The Divisional Court reiterated that costs refers to litigation costs, not estate administration costs. Fees and disbursements included in litigation costs that may be awarded are set out in Tariff A to the Rules of Civil Procedure (the Rules). Consequential losses from litigation are not included in Tariff A. Although item 35 of Tariff A covers appropriate items not expressly enumerated in the Tariff, these disbursements must be “reasonably necessary for the conduct of the proceeding” to be included in a costs award.
Thus, the court held that consequential losses and expenses for the amount of $26,475.44 owing to CRA by the estate for penalties and interest which accrued throughout the course of this litigation were not appropriate disbursements incurred “for the conduct of the proceeding,” and therefore, not an appropriate amount for recovery in a costs award. As such, this part of the costs award was set aside.
After allowing the appeal, dismissing the counterclaim and setting aside part of the costs award made by the motions judge, the court awarded costs to the appellant.
Since the Divisional Court did not set aside the part of the costs award made by the motions judge for litigation costs with respect to the estate trustees’ successful defeat of William’s action, this amount was reduced by William’s successful appeal.

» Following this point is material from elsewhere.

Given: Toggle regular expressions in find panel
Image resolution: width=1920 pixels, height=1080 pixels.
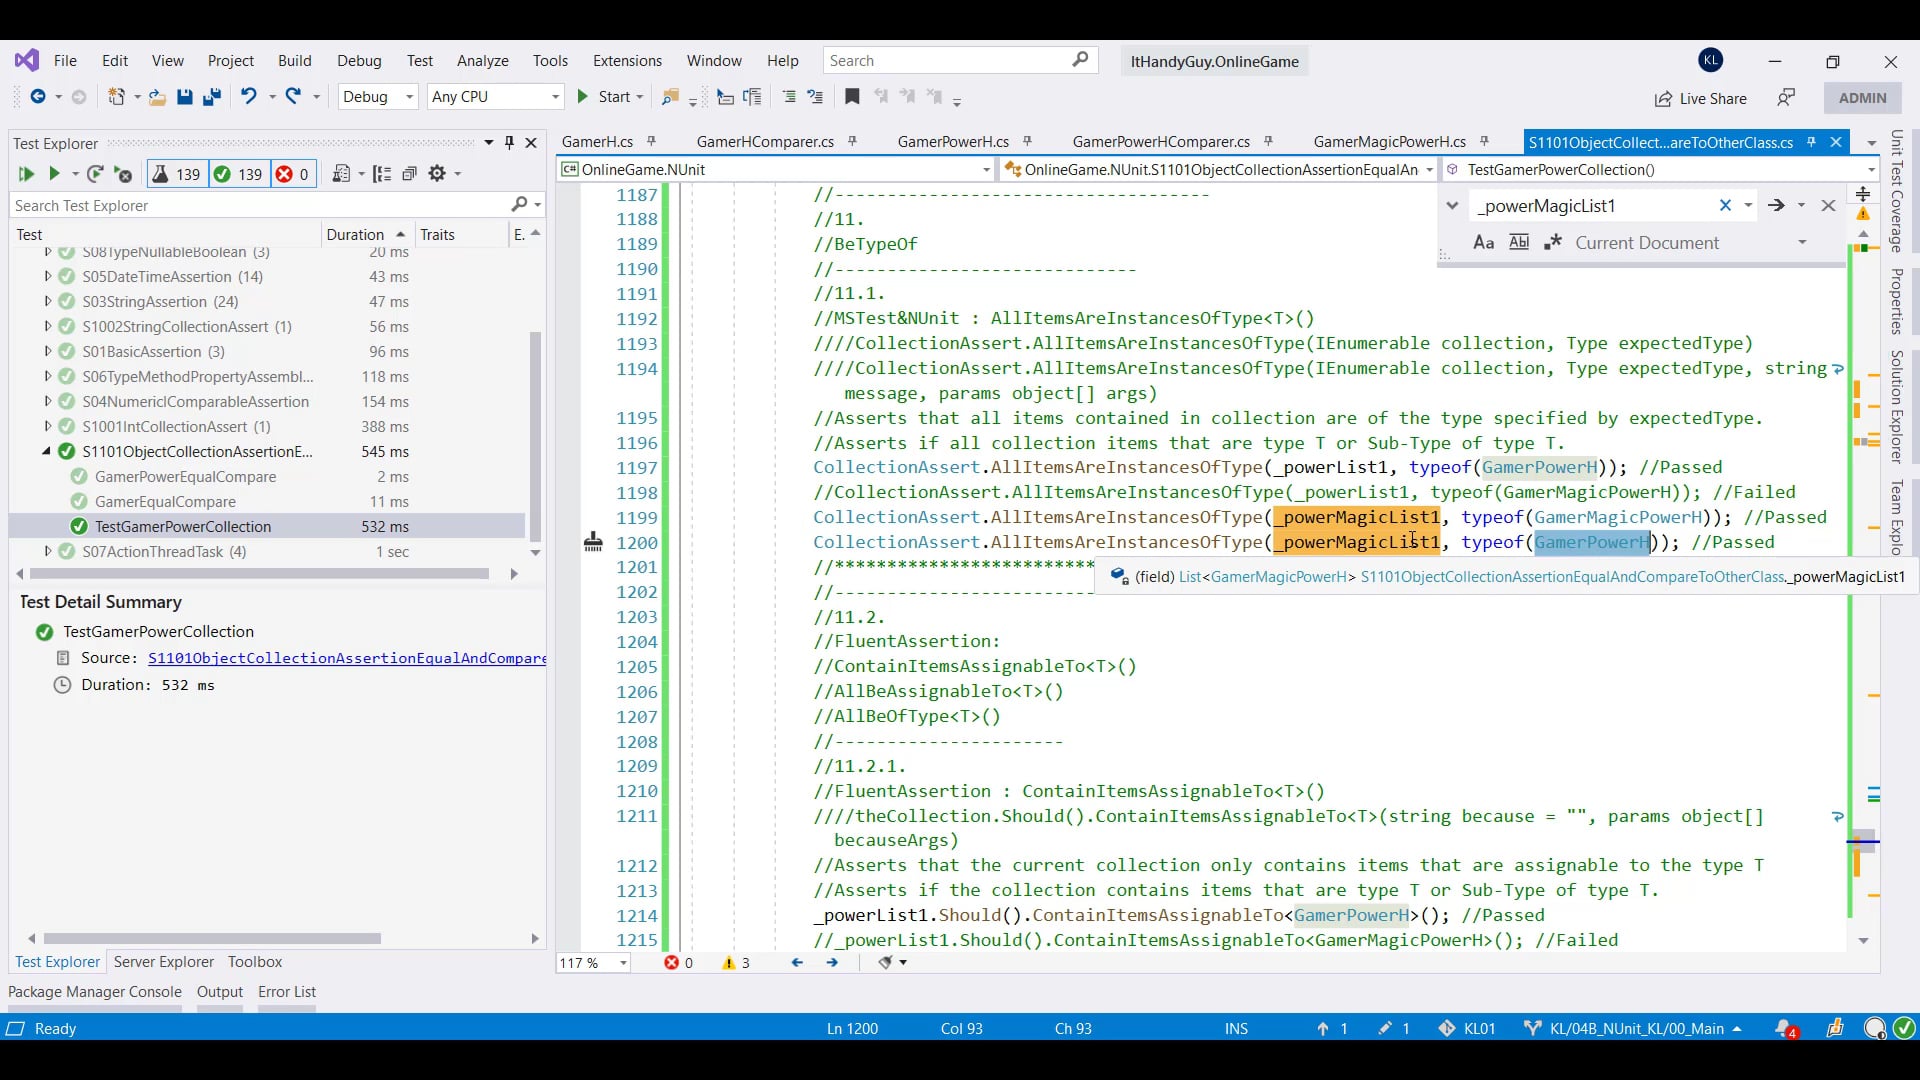Looking at the screenshot, I should coord(1552,243).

In conclusion, William was ordered to pay a net amount of $6,000 to his sisters in costs for the filing of his notice of objection and failed claim.
Takeaways
1. An award for damages resulting from losses incurred due to litigation can only be made in two circumstances: (a) where made available by statute, regulation or common law principle; and (b) where the tort of abuse of civil process is pleaded and proved. The tests to meet for each of these circumstances are comprehensively set out in this decision.
2. If defending against meritless litigation, an estate trustee is best to seek an award for costs by making reference to s. 131 of the Courts of Justice Act, those factors set out in subrule 57.01(1) of the Rules and Tariff A thereto. Here is a link to a helpful resource on cost awards in estate litigation, which we publish on our firm’s website.
3. If representing an estate trustee, consequential losses to estate assets due to prolonged litigation can be avoided by bringing an application for advice and directions under s. 14.05(3) and 75 of the Rules to seek and obtain orders for managing estate liabilities and protecting estate assets throughout the course of the litigation.
4. In the context of a will challenge, an application should be brought under s. 74 of the Rules and 28 of the Estates Act for the appointment of an estate trustee during litigation to manage estate liabilities and protect estate assets pending resolution of the litigation.
—
This paper is intended for the purposes of providing information only and is to be used only for the purposes of guidance. This paper is not intended to be relied upon as the giving of legal advice and does not purport to be exhaustive.